DB Choice

Start with access patterns, not the database

The right way to pick a database is to first understand exactly what queries the system needs to run — then choose the DB that handles those queries best. Picking a DB before understanding access patterns is guessing.

Step 1 — what are the access patterns?¶

Two flows. Two queries.

Creation  → INSERT a new row (short_code + long_url)
Redirect  → given a short_code, return the long_url

The redirect query dominates — 100k reads/sec vs 1k writes/sec. The DB must be optimised for fast single-key lookups.

There are no: - Complex joins across multiple tables - Aggregations (COUNT, SUM, GROUP BY) - Full-text search - Graph traversals - Time-series queries - Flexible or dynamic schemas

Just one table, one query pattern: look up a short code, return a long URL.

Step 2 — what are the nouns?¶

Before picking columns, identify the entities:

URL        → the mapping between short code and long URL
Short code → the key users see and click
User       → who created the URL

Users are anonymous — anyone can shorten a URL without logging in.
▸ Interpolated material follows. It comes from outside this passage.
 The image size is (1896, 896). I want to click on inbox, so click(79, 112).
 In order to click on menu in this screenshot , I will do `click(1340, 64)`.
No user table, no user_id, no foreign key joins. One less table on every query.

URL and short code could be separate tables, but the redirect query always needs both together. A join on every redirect at 100k QPS is unnecessary latency. One denormalized table is correct.

Step 3 — relational vs NoSQL¶

Why relational (Postgres / MySQL)?

The schema is fixed and simple. Short code maps to long URL — no dynamic fields, no nested documents, no schema changes expected. Relational databases are designed exactly for this.
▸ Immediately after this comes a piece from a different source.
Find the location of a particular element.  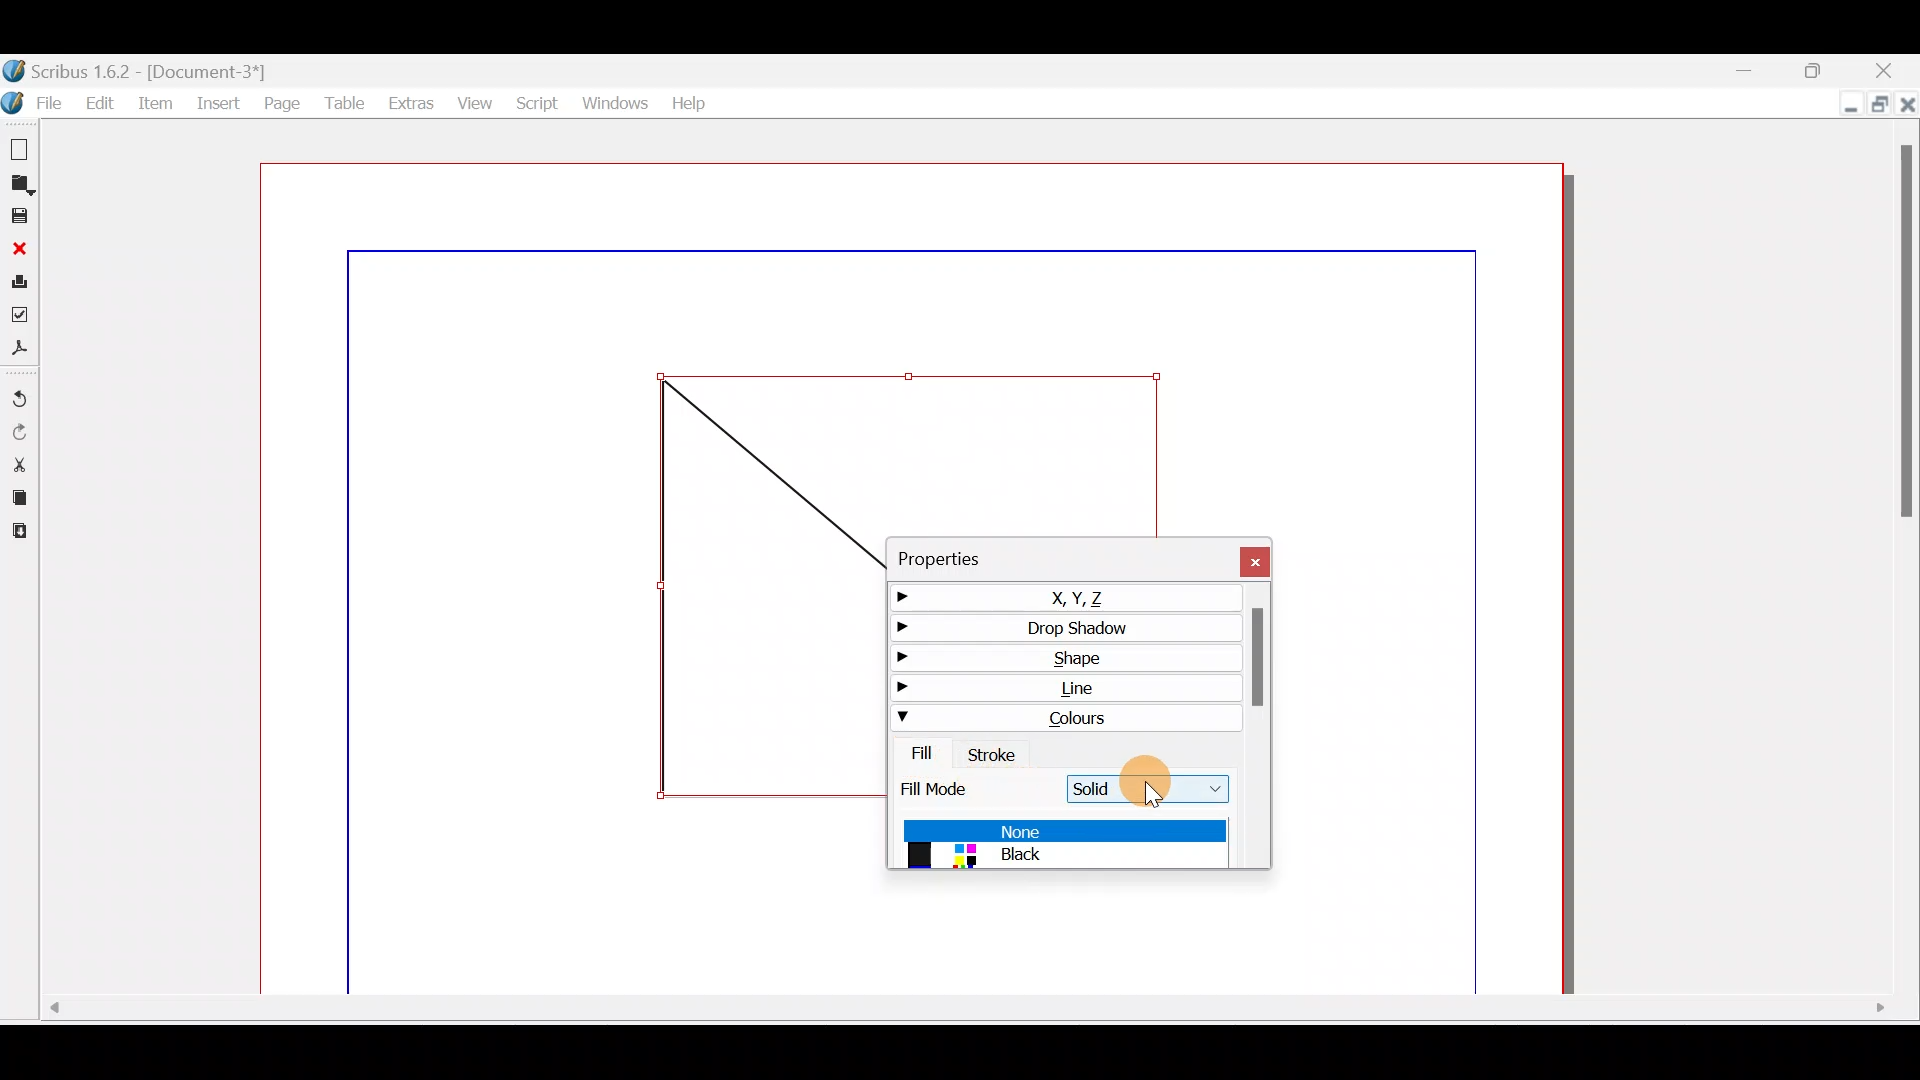

Maximise is located at coordinates (1880, 107).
Relational DBs also give: - ACID guarantees — the uniqueness constraint on short_code is enforced at the storage layer, not just in application code. Two servers racing to insert the same short code — the DB rejects the duplicate automatically. - Mature indexing — covering indexes, query planners, index-only scans. All battle-tested. - Simple operations — no complex query patterns that would benefit from a specialised DB.

Why not NoSQL?

NoSQL databases (Cassandra, DynamoDB, MongoDB) are designed for: - Massive write throughput across distributed nodes (Cassandra) - Flexible schemas that change frequently (MongoDB) - Key-value lookups at extreme scale with simple operations (DynamoDB)
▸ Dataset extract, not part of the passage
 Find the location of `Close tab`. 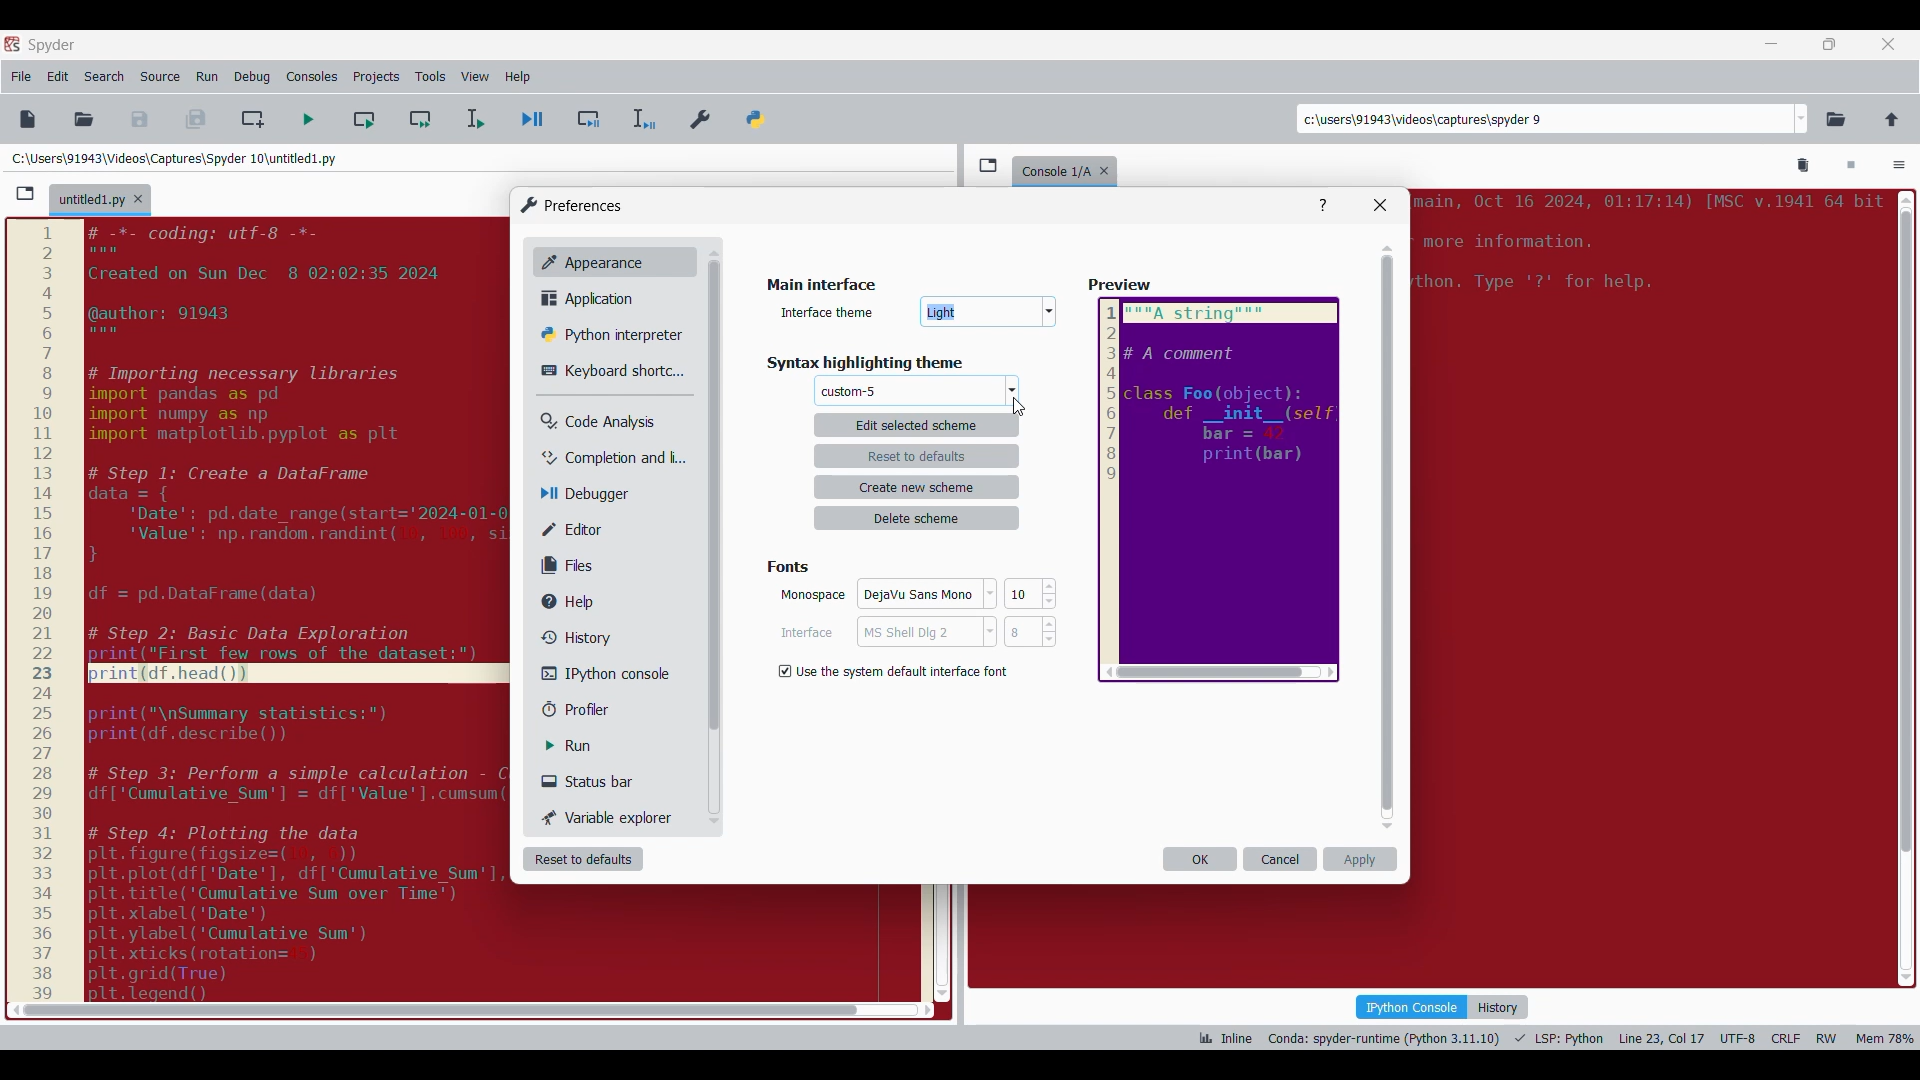

Close tab is located at coordinates (138, 199).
DynamoDB is actually a reasonable choice here — it's essentially a managed key-value store and our access pattern is pure key-value. But it adds vendor lock-in and cost complexity. Postgres gives you the same key-value lookup with a covering index, full ACID guarantees, and no lock-in.

The rule: don't reach for NoSQL unless you have a specific problem that relational can't solve. Here, relational solves it cleanly.

The decision¶

Postgres or MySQL — either works. Both handle the access pattern, both support covering indexes, both give ACID guarantees.

The DB choice is not the interesting part of this system. The interesting parts are sharding, caching, and key generation. Pick Postgres, state your reasoning, move on.

Interview framing

"Access pattern is one query — look up short code, return long URL. Fixed schema, no joins needed since users are anonymous, no complex queries. Relational DB is the right call — ACID guarantees enforce short code uniqueness at the storage layer, covering index makes the redirect query an index-only scan. NoSQL adds complexity without solving a specific problem here."